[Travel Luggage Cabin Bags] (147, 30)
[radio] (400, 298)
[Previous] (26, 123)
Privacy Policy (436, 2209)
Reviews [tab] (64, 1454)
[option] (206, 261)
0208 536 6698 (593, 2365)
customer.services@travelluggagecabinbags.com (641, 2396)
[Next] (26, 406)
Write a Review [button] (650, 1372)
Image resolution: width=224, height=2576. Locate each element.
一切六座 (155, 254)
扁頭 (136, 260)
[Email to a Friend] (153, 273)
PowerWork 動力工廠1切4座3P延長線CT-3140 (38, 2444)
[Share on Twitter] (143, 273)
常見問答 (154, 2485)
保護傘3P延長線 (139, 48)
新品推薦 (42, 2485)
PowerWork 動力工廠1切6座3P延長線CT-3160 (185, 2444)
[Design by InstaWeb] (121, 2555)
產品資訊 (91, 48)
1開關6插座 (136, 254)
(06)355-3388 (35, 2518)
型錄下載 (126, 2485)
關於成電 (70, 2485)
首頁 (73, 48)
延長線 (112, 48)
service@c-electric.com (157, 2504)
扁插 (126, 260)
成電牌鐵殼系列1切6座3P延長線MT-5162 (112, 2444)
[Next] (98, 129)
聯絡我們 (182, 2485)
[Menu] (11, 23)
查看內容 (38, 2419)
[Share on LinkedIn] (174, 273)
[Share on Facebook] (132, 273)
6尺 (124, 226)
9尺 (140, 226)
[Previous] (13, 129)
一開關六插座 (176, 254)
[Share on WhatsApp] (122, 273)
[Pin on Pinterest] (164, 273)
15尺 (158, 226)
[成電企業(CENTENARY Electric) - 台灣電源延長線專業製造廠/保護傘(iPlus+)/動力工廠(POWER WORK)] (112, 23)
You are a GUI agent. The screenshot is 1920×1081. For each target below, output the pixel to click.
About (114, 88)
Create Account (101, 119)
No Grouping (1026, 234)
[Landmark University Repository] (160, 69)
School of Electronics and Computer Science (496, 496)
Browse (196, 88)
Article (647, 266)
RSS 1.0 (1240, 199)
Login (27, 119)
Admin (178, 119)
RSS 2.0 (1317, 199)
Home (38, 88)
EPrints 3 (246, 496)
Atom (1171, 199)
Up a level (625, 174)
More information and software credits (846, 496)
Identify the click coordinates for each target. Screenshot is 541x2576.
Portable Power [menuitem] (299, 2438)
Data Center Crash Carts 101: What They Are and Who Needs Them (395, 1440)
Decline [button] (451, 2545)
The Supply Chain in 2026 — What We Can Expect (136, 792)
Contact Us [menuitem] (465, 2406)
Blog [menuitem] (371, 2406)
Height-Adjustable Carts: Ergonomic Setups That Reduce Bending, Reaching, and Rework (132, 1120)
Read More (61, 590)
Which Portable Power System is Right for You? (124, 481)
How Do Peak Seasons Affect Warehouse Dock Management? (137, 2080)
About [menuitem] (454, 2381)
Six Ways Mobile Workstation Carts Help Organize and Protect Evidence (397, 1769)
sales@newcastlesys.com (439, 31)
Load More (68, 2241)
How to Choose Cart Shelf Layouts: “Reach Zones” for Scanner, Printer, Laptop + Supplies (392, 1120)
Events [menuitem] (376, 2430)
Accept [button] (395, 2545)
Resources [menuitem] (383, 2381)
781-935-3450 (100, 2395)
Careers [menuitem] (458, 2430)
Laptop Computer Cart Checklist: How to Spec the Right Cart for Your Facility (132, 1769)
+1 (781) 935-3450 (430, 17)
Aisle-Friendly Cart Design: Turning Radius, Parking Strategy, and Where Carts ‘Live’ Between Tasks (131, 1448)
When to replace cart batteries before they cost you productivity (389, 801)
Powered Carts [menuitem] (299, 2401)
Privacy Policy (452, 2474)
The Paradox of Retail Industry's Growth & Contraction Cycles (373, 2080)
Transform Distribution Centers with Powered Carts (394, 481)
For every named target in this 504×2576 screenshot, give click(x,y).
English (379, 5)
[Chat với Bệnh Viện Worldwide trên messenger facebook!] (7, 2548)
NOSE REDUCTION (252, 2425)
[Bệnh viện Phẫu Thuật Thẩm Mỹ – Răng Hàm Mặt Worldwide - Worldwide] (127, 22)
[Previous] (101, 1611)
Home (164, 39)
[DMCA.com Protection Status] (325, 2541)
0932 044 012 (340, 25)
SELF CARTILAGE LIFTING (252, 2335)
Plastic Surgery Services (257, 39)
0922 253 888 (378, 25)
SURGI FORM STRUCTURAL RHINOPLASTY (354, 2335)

__ASSIGNED TASK__.
Retype the lines above, keeping every character.

__EXERCISE OUTPUT__.
[Travel Luggage Cabin Bags] (147, 30)
[radio] (400, 298)
[Previous] (26, 123)
Privacy Policy (436, 2209)
Reviews [tab] (64, 1454)
[option] (206, 261)
0208 536 6698 (593, 2365)
customer.services@travelluggagecabinbags.com (641, 2396)
[Next] (26, 406)
Write a Review [button] (650, 1372)
Image resolution: width=224, height=2576. Locate each element.
一切六座 (155, 254)
扁頭 (136, 260)
[Email to a Friend] (153, 273)
PowerWork 動力工廠1切4座3P延長線CT-3140 (38, 2444)
[Share on Twitter] (143, 273)
常見問答 (154, 2485)
保護傘3P延長線 (139, 48)
新品推薦 (42, 2485)
PowerWork 動力工廠1切6座3P延長線CT-3160 (185, 2444)
[Design by InstaWeb] (121, 2555)
產品資訊 (91, 48)
1開關6插座 (136, 254)
(06)355-3388 (35, 2518)
型錄下載 (126, 2485)
關於成電 (70, 2485)
首頁 (73, 48)
延長線 (112, 48)
service@c-electric.com (157, 2504)
扁插 (126, 260)
成電牌鐵殼系列1切6座3P延長線MT-5162 (112, 2444)
[Next] (98, 129)
聯絡我們 (182, 2485)
[Menu] (11, 23)
查看內容 (38, 2419)
[Share on LinkedIn] (174, 273)
[Share on Facebook] (132, 273)
6尺 (124, 226)
9尺 (140, 226)
[Previous] (13, 129)
一開關六插座 (176, 254)
[Share on WhatsApp] (122, 273)
[Pin on Pinterest] (164, 273)
15尺 (158, 226)
[成電企業(CENTENARY Electric) - 台灣電源延長線專業製造廠/保護傘(iPlus+)/動力工廠(POWER WORK)] (112, 23)
You are a GUI agent. The screenshot is 1920×1081. For each target below, output the pixel to click.
About (114, 88)
Create Account (101, 119)
No Grouping (1026, 234)
[Landmark University Repository] (160, 69)
School of Electronics and Computer Science (496, 496)
Browse (196, 88)
Article (647, 266)
RSS 1.0 (1240, 199)
Login (27, 119)
Admin (178, 119)
RSS 2.0 (1317, 199)
Home (38, 88)
EPrints 3 (246, 496)
Atom (1171, 199)
Up a level (625, 174)
More information and software credits (846, 496)
Identify the click coordinates for each target. Screenshot is 541x2576.
Portable Power [menuitem] (299, 2438)
Data Center Crash Carts 101: What They Are and Who Needs Them (395, 1440)
Decline [button] (451, 2545)
The Supply Chain in 2026 — What We Can Expect (136, 792)
Contact Us [menuitem] (465, 2406)
Blog [menuitem] (371, 2406)
Height-Adjustable Carts: Ergonomic Setups That Reduce Bending, Reaching, and Rework (132, 1120)
Read More (61, 590)
Which Portable Power System is Right for You? (124, 481)
How Do Peak Seasons Affect Warehouse Dock Management? (137, 2080)
About [menuitem] (454, 2381)
Six Ways Mobile Workstation Carts Help Organize and Protect Evidence (397, 1769)
sales@newcastlesys.com (439, 31)
Load More (68, 2241)
How to Choose Cart Shelf Layouts: “Reach Zones” for Scanner, Printer, Laptop + Supplies (392, 1120)
Events [menuitem] (376, 2430)
Accept [button] (395, 2545)
Resources [menuitem] (383, 2381)
781-935-3450 (100, 2395)
Careers [menuitem] (458, 2430)
Laptop Computer Cart Checklist: How to Spec the Right Cart for Your Facility (132, 1769)
+1 (781) 935-3450 (430, 17)
Aisle-Friendly Cart Design: Turning Radius, Parking Strategy, and Where Carts ‘Live’ Between Tasks (131, 1448)
When to replace cart batteries before they cost you productivity (389, 801)
Powered Carts [menuitem] (299, 2401)
Privacy Policy (452, 2474)
The Paradox of Retail Industry's Growth & Contraction Cycles (373, 2080)
Transform Distribution Centers with Powered Carts (394, 481)
For every named target in this 504×2576 screenshot, give click(x,y).
English (379, 5)
[Chat với Bệnh Viện Worldwide trên messenger facebook!] (7, 2548)
NOSE REDUCTION (252, 2425)
[Bệnh viện Phẫu Thuật Thẩm Mỹ – Răng Hàm Mặt Worldwide - Worldwide] (127, 22)
[Previous] (101, 1611)
Home (164, 39)
[DMCA.com Protection Status] (325, 2541)
0932 044 012 (340, 25)
SELF CARTILAGE LIFTING (252, 2335)
Plastic Surgery Services (257, 39)
0922 253 888 (378, 25)
SURGI FORM STRUCTURAL RHINOPLASTY (354, 2335)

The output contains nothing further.